Future Directions: Randomized controlled trials stratified by pathogen MIC and organ-support modalities (e.g., ECMO, renal replacement therapy) and PK/PD-guided dosing comparisons.

BACKGROUND: Whether continuous infusion of high-dose meropenem improves outcomes compared with intermittent infusion in critically ill patients remains unclear. METHODS: We conducted a retrospective propensity score-matched cohort study at a tertiary academic hospital in Vienna, Austria, including critically ill patients treated with high-dose meropenem between March 2014 and April 2024. Eligible patients had an ICU stay of ≥3 days and received meropenem 6 g/day (or 4 g/day in renal impairment) as continuous or intermittent infusion. Patients were matched 1:3 using propensity scores with covariate adjustment. The primary outcome was 90-day all-cause mortality. Secondary outcomes included 30-day mortality, emergence of carbapenem resistance, initiation of extracorporeal membrane oxygenation (ECMO), new-onset acute respiratory distress syndrome (ARDS), incidence of fever, and hospital length of stay. RESULTS: Among 3,768 patients receiving high-dose meropenem, 597 intermittent-infusion patients were matched with 199 continuous-infusion patients. Adjusted 90-day mortality was 39.5% (95% CI, 33.1-45.9) with continuous infusion and 35.9% (95% CI, 32.4-39.4) with intermittent infusion (adjusted risk difference, 3.7%; 95% CI, -3.7 to 11.0; p=0.33). No significant differences were observed for secondary outcomes. CONCLUSIONS: Continuous infusion of high-dose meropenem was not associated with improved outcomes compared with intermittent infusion in critically ill patients.

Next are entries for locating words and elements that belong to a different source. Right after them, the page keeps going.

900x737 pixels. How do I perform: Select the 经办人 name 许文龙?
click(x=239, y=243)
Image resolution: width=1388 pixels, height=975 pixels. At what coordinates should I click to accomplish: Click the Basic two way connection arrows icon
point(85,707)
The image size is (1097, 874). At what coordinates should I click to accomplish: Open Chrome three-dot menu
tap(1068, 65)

3. Long term health outcomes for patients with E-cigarette or Vaping, Associated Lung Injury (EVALI) compared to matched control subjects who vape.

50Level IIICohort
BMC pulmonary medicine · 2026PMID: 41862869

This study reports a matched comparison of long-term health outcomes in patients who had EVALI versus matched control subjects who vape; the paper focuses on respiratory sequelae, functional testing, imaging, symptom persistence, and healthcare utilization over long-term follow-up.

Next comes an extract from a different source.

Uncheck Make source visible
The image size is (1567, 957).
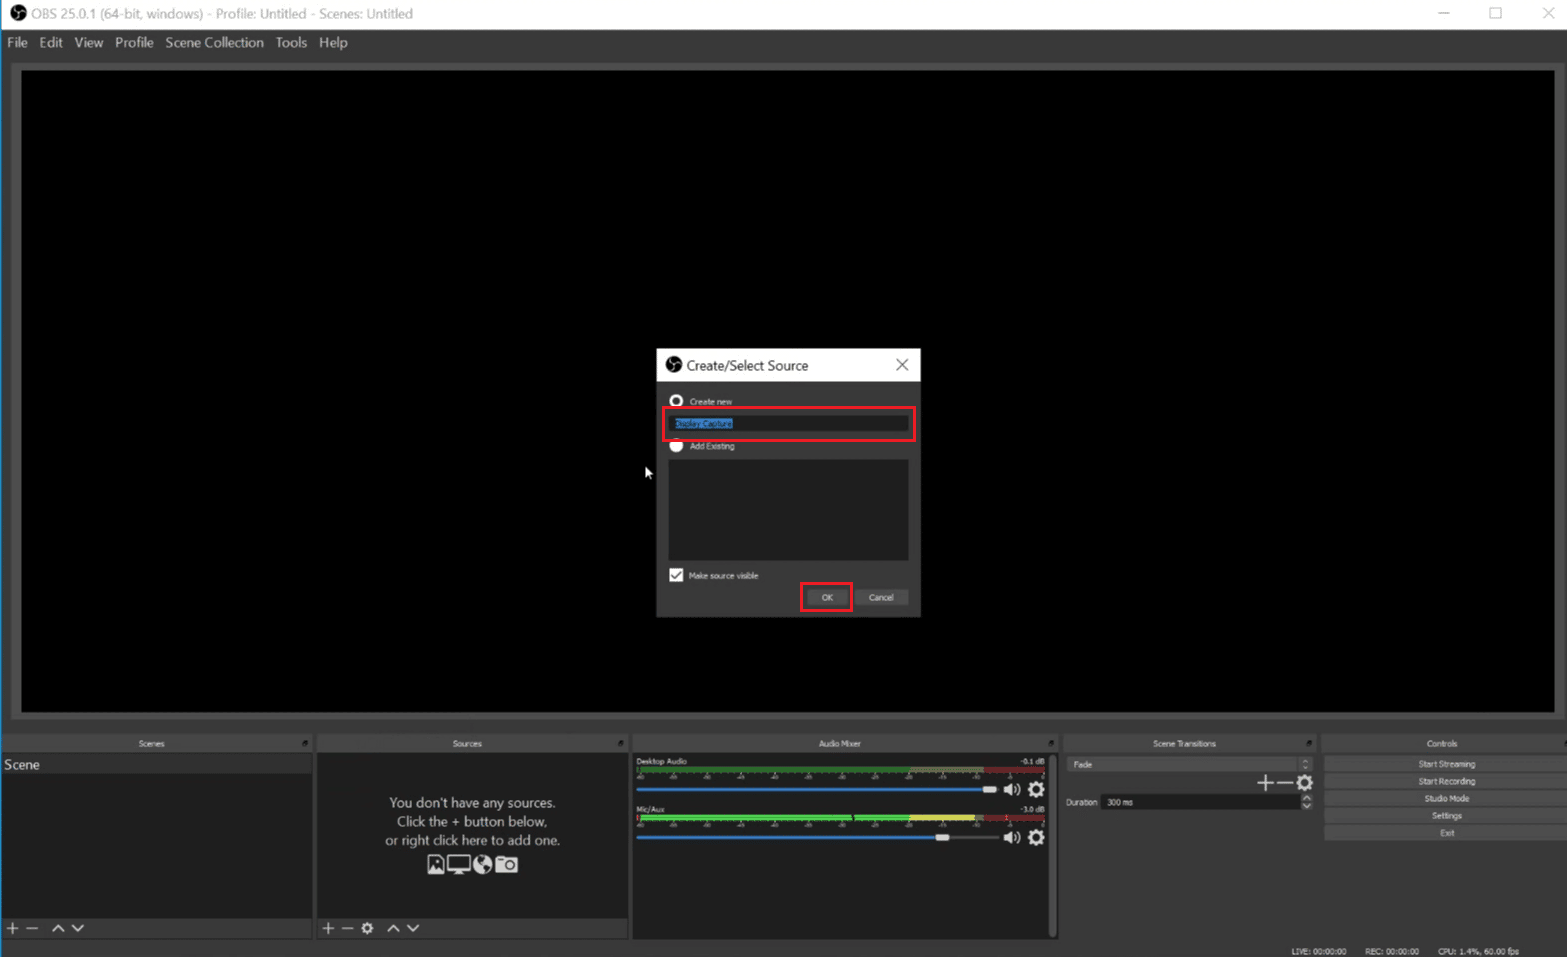coord(676,574)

Impact: Addresses an important knowledge gap about long-term consequences of EVALI in comparison to vapers without EVALI, informing follow-up care and counseling for affected patients.

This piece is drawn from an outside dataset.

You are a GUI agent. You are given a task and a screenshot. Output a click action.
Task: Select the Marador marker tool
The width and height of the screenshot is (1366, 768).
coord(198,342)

Clinical Implications: If persistent respiratory impairment or increased healthcare needs are documented, clinicians should incorporate targeted follow-up (pulmonary function testing, imaging, rehabilitation) for EVALI survivors; public-health messaging on vaping risks may be influenced.

Key Findings

  • Study design: matched comparison of long-term outcomes in EVALI patients vs matched vapers (control subjects).
  • Focus areas include respiratory sequelae (symptoms, PFTs), imaging abnormalities, symptom persistence, and healthcare utilization during long-term follow-up.
  • Provides clinical data to inform follow-up care pathways for individuals recovering from EVALI.

Methodological Strengths

  • Matched-control design intended to isolate effects of EVALI from background vaping-related factors.
  • Focus on long-term outcomes addresses a gap in the literature about chronic sequelae after acute EVALI.

Limitations

  • Abstract not provided in dataset; details on sample size, matching variables, follow-up duration, and statistical results are not available here.
  • Potential confounding by unmeasured vaping exposure characteristics, product constituents, or socio-behavioural factors if not fully accounted for.

Future Directions: Detailed reporting of sample characteristics, durations, PFT and imaging results, and stratified analyses by vaping product/constituent are needed; prospective longitudinal cohorts and mechanistic studies of injury pathways would strengthen evidence.